Exercise brief >>
Go through the data and report each line that holds the string "computer".

Record set >>

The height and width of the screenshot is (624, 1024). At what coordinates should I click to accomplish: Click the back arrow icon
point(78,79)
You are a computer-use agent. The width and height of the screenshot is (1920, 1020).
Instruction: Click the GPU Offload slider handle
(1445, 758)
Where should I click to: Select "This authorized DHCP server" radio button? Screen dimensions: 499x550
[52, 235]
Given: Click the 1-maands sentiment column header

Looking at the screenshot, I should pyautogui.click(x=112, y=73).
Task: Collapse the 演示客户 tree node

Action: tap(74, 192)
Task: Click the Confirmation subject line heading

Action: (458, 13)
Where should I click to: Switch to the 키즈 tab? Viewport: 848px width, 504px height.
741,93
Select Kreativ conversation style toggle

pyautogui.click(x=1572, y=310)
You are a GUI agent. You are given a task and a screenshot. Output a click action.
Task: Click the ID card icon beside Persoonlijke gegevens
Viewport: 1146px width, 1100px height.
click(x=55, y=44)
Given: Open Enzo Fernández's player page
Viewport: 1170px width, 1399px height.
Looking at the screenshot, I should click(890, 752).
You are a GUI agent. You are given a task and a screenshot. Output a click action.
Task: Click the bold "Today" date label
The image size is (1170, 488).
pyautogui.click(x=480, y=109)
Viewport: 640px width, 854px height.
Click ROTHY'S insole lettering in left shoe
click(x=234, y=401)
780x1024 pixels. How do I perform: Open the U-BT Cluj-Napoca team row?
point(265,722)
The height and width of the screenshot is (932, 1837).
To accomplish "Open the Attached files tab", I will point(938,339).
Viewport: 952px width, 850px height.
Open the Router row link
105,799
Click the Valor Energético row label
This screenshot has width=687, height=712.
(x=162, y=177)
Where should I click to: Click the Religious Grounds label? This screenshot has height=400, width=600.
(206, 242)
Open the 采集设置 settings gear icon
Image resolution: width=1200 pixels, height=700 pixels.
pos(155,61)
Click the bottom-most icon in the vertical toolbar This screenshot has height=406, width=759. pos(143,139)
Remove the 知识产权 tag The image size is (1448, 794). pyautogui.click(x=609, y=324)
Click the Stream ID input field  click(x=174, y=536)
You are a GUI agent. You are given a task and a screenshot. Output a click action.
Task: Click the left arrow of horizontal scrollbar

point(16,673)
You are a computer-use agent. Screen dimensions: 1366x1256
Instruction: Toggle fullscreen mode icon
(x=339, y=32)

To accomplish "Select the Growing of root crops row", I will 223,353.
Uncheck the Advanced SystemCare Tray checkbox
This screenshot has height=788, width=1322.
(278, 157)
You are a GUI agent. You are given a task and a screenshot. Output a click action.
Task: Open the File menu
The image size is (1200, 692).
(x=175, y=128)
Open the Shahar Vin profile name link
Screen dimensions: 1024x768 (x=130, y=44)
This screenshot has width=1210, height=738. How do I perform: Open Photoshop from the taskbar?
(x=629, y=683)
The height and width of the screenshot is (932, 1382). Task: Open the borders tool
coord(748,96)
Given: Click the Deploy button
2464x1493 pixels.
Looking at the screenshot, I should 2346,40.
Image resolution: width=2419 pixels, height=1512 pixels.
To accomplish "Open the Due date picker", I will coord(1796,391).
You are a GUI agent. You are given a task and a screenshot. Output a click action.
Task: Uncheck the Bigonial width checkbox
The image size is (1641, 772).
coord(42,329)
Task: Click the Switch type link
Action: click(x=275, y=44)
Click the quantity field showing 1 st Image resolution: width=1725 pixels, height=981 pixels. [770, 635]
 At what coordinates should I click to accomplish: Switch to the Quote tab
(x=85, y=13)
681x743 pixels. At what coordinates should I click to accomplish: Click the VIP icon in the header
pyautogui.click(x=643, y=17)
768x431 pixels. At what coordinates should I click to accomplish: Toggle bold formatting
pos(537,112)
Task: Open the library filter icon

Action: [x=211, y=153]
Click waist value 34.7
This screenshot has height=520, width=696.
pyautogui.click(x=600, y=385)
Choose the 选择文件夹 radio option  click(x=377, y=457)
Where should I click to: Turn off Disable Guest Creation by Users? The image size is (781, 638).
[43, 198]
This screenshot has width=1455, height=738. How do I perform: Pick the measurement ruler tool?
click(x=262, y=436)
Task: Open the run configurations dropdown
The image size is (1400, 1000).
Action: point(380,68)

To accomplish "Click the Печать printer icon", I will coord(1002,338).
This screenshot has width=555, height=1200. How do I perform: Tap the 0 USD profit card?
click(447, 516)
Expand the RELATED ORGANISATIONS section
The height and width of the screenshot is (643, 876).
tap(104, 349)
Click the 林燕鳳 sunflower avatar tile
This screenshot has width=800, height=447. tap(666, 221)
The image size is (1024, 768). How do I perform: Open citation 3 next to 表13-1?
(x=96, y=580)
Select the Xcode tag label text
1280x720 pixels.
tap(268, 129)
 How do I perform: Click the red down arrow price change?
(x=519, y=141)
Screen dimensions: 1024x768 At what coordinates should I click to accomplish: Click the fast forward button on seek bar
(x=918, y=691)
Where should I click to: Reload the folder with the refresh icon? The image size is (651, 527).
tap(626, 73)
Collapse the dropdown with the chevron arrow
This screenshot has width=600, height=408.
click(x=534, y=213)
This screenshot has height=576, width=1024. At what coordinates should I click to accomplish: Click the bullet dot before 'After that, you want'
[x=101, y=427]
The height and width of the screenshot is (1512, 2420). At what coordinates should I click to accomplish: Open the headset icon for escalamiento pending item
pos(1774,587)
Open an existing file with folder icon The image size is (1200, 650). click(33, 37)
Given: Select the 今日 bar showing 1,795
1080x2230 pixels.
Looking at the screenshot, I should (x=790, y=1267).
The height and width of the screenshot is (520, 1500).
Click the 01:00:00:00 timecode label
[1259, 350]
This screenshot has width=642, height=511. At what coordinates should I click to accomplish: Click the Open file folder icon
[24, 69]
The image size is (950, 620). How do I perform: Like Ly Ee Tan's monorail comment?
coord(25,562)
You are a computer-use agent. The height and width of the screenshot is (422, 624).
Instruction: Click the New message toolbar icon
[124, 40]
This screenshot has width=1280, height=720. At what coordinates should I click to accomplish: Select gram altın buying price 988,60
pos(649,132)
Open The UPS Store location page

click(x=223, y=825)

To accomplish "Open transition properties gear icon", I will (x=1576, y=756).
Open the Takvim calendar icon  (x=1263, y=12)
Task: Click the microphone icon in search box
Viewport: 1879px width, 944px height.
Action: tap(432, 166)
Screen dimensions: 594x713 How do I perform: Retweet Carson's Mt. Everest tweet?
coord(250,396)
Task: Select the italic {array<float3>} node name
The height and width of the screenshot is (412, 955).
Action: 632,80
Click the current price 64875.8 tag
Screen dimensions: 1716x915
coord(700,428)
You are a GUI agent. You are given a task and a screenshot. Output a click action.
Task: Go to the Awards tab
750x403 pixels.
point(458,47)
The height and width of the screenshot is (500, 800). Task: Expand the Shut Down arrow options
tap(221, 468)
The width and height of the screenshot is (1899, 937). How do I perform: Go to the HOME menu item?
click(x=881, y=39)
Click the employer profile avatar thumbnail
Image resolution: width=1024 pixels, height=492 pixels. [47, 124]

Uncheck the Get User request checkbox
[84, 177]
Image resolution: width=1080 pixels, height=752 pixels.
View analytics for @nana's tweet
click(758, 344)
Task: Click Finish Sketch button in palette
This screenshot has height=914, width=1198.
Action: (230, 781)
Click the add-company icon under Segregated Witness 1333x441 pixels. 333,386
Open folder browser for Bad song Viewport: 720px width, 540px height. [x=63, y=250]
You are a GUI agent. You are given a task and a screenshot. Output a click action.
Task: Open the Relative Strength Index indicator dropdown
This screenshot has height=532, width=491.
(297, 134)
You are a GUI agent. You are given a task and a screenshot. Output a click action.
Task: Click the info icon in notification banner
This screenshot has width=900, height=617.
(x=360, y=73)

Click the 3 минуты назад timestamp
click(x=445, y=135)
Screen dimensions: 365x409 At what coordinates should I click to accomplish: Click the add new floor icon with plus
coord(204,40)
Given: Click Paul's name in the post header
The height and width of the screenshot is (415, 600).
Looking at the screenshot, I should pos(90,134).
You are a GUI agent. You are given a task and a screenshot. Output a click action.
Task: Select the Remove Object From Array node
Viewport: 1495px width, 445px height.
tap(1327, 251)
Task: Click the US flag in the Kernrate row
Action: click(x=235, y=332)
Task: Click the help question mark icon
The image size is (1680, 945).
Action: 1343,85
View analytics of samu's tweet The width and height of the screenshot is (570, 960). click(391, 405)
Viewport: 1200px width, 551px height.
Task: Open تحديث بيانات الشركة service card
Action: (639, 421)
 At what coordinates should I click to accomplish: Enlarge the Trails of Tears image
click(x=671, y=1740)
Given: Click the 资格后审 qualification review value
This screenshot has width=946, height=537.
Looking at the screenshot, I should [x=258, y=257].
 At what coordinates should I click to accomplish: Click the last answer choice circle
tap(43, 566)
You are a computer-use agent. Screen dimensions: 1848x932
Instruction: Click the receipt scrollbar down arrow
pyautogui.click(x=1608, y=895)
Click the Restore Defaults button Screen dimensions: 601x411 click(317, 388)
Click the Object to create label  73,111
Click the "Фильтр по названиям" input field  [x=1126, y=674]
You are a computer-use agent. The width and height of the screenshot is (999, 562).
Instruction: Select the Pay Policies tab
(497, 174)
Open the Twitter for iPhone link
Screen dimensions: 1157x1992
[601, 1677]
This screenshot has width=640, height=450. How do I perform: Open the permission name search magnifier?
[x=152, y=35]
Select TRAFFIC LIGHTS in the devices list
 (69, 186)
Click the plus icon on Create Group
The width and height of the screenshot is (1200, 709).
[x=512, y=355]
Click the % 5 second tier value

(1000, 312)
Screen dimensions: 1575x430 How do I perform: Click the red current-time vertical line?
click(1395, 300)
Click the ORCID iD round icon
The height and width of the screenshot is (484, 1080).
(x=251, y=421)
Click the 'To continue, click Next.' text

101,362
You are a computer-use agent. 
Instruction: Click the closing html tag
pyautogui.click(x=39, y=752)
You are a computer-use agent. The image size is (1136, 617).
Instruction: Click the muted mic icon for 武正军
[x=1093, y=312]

Answer space >>
You are a computer-use agent. The width and height of the screenshot is (1920, 1020).
You are a computer-use agent. Screen dimensions: 1366x1256
You are a computer-use agent. The height and width of the screenshot is (422, 624).
You are a computer-use agent. Screen dimensions: 1848x932
You are a computer-use agent. The width and height of the screenshot is (999, 562).
You are a computer-use agent. 
You are a computer-use agent. The image size is (1136, 617).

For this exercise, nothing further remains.